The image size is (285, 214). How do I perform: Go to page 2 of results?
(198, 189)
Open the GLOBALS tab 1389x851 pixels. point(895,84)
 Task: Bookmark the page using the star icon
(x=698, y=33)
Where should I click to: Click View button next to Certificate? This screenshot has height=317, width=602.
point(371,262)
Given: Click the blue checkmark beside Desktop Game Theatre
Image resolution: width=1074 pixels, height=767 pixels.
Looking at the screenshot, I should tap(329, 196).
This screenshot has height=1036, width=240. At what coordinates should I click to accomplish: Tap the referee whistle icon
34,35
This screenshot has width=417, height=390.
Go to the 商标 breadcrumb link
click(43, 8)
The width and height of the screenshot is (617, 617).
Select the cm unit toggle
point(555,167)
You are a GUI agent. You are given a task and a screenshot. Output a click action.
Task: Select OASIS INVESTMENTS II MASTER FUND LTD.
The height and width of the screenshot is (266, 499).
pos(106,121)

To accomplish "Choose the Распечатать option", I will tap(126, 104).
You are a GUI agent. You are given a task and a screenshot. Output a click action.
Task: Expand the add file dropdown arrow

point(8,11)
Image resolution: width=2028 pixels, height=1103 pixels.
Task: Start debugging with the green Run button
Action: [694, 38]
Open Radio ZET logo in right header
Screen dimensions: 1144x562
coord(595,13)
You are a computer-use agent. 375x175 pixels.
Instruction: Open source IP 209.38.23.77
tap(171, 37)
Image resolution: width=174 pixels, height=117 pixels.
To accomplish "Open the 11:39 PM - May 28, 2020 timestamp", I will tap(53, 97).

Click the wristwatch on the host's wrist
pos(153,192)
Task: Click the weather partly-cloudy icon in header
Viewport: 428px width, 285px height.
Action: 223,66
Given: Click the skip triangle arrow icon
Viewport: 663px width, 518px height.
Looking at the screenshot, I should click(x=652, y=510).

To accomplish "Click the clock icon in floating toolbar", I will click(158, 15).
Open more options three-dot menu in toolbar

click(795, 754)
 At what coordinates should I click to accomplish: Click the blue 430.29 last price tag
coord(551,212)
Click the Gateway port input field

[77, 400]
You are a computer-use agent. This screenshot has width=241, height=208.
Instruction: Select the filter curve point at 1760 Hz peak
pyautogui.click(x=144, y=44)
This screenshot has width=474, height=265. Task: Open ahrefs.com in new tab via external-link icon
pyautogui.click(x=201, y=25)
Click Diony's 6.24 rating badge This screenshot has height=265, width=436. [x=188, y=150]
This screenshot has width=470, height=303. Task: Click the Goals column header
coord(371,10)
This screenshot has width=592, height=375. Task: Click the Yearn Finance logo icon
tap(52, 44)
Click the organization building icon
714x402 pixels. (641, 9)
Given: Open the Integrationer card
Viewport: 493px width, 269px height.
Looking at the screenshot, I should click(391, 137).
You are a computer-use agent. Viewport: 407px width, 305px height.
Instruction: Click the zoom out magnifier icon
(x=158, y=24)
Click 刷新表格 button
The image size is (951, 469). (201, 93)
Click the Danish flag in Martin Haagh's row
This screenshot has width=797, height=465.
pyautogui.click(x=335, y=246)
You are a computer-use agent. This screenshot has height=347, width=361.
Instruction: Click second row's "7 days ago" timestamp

┄┄┄┄┄┄

* [WHAT IS ASKED]: Pull out every line of the records that contains the string "arrow". Letter case matters.

* [OUTPUT FOR THIS EXERCISE]:
Task: Expand the add file dropdown arrow
Given: Click the skip triangle arrow icon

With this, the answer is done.